## DOCUMENT TEXT

▼

Precision 3D measurement and inspection solutions for large compressor components_Portable 3D Metrology API

Case

3D inspection requirements for large compressors and components


Large compressors are core power equipment for major industrial installations such as petrochemical, refining, and natural gas transportation. Their moving parts drive pistons to reciprocate in cylinders through crankshafts and connecting rods, achieving gas pressurization and transportation. The entire unit is precisely assembled from multiple large components, including the machine body, middle body, cylinder, crosshead slideway, and bearing seat. The geometric accuracy of these components, especially the spatial 3D relationships of critical hole systems and mating surfaces, directly determines the stability, vibration levels, sealing life, and energy efficiency performance of the compressor.


Large compressors operate continuously under high loads, and any slight deviation in shape and position will be magnified, leading to wear, abnormal vibrations, piston rod breakage, or even safety accidents. Therefore, precise 3D measurement and inspection of its components is a core technical step to reduce failure rates. High-precision 3D measurement can detect processing deviations and deformations early, guiding adjustments and corrections to achieve precise assembly, ensuring equipment performance and safe operation.



Contents to be inspected


Precision 3D inspection of large compressor components covers various geometric tolerance items, with accuracy requirements typically reaching the micrometer level. The main inspection contents include:


· Position tolerance of holes: Spatial position deviations of the main bearing holes of the machine body, crosshead slideway holes, cylinder positioning stop holes, etc., relative to the reference coordinate system. These holes determine the installation positions of moving parts, and exceeding position tolerance can cause misalignment between the piston rod and packing, as well as between the crosshead and slideway.


· Cylindricity and coaxiality of holes: The most critical aspect is the coaxiality among multiple bearing holes, such as the coaxial relationship between the front and rear main bearing holes of the machine body, the motor support bearing hole, and the compressor crankshaft hole, as well as the coaxiality requirements of the crosshead slideway holes in multiple rows of compressors. The usual inspection accuracy requirement is within 0.1mm.

▲

## PROVIDED RECORDS
▼

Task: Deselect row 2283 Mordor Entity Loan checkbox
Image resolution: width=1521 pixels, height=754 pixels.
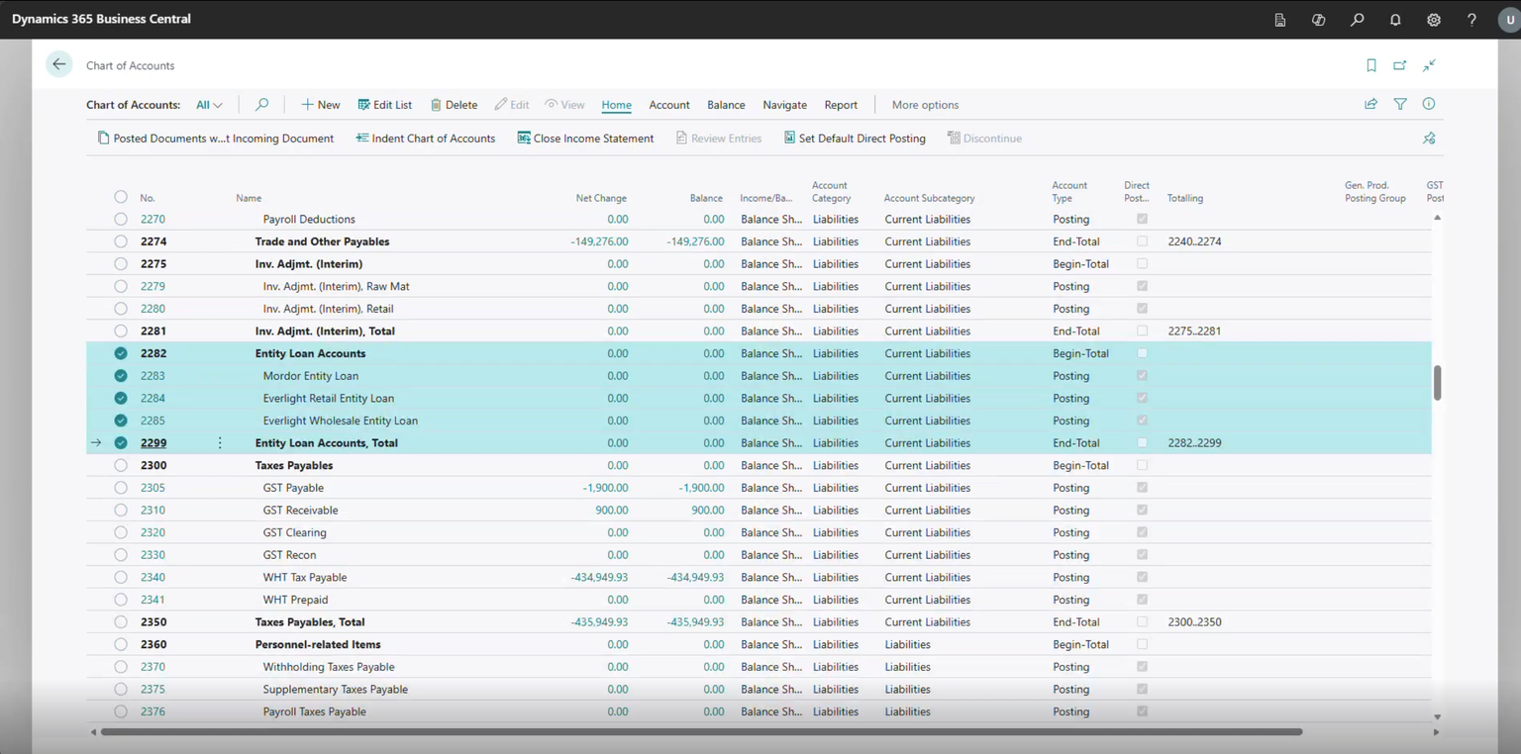Action: (x=121, y=376)
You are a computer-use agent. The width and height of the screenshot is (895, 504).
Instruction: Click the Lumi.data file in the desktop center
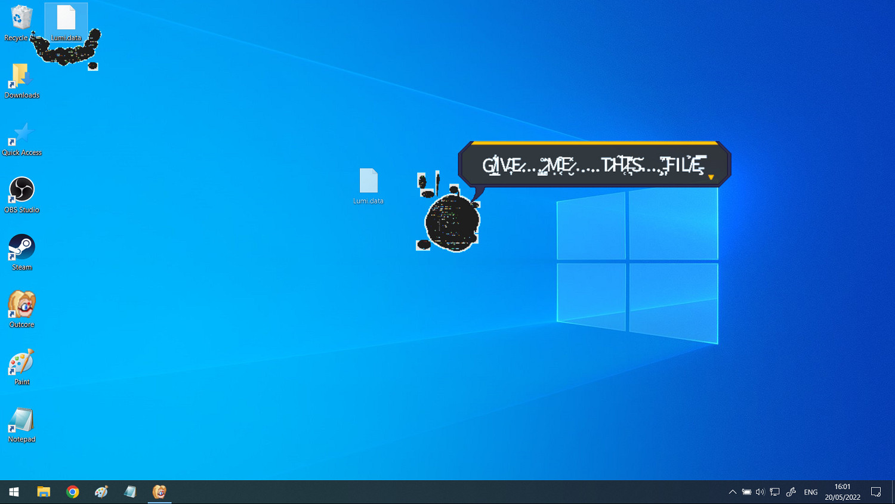[368, 183]
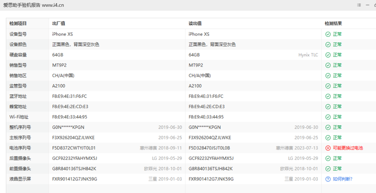Click green check icon in 后置摄像头 row
The image size is (376, 193).
(328, 158)
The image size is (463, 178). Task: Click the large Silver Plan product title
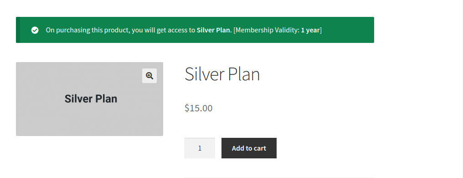click(222, 74)
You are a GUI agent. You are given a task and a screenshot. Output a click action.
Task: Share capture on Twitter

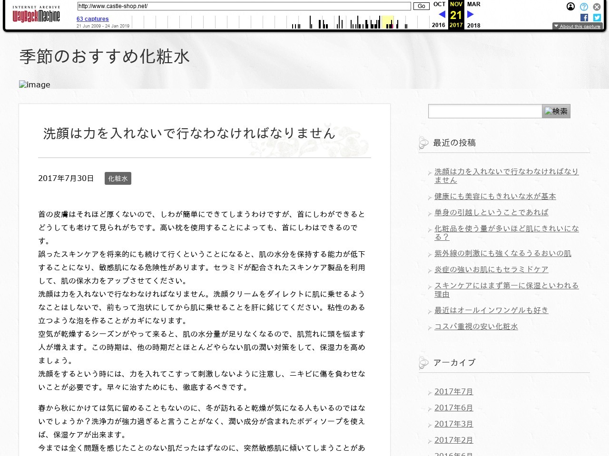597,18
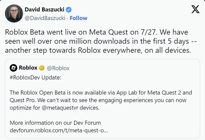Click "another step towards Roblox everywhere" line

(x=98, y=50)
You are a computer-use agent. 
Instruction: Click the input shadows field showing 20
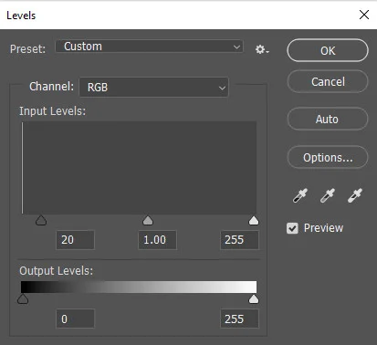(x=75, y=240)
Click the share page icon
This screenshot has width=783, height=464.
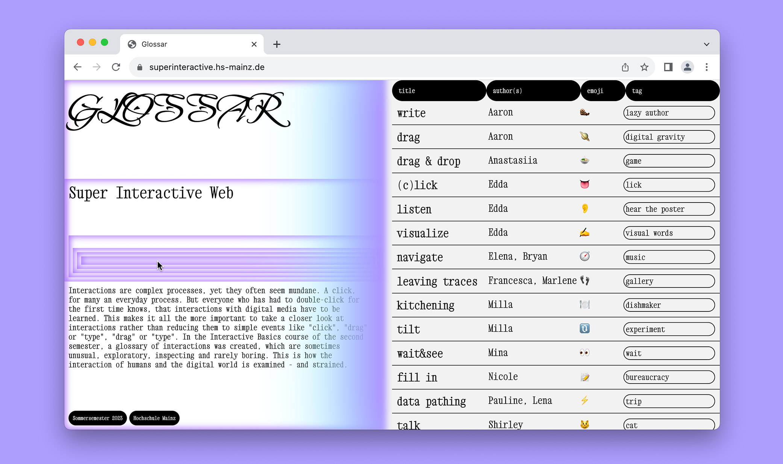(x=625, y=67)
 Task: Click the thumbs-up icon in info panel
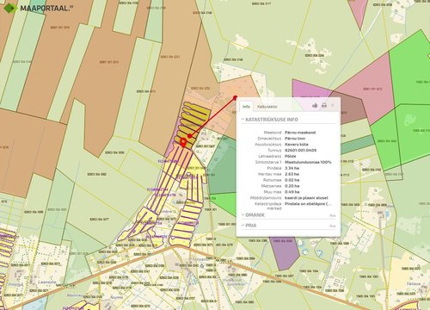coord(315,105)
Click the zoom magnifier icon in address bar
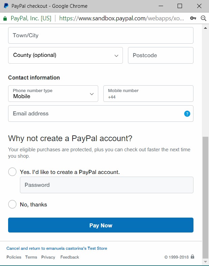The image size is (209, 266). click(203, 18)
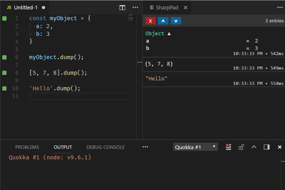Select the SharpPad tab
This screenshot has width=285, height=190.
point(167,8)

▲

## TO BE DONE
[a] In the compressor inspection text, what is the usual accuracy requirement for inspecting the coaxiality of holes?
[b] Return, word for word, the part of the compressor inspection text that opens with the words containing "3D inspection requirements" and closes with "of the compressor.".
Work only from the compressor inspection text.

## RESULTS FOR THE EXERCISE
[a] Within 0.1mm.

[b]
3D inspection requirements for large compressors and components


Large compressors are core power equipment for major industrial installations such as petrochemical, refining, and natural gas transportation. Their moving parts drive pistons to reciprocate in cylinders through crankshafts and connecting rods, achieving gas pressurization and transportation. The entire unit is precisely assembled from multiple large components, including the machine body, middle body, cylinder, crosshead slideway, and bearing seat. The geometric accuracy of these components, especially the spatial 3D relationships of critical hole systems and mating surfaces, directly determines the stability, vibration levels, sealing life, and energy efficiency performance of the compressor.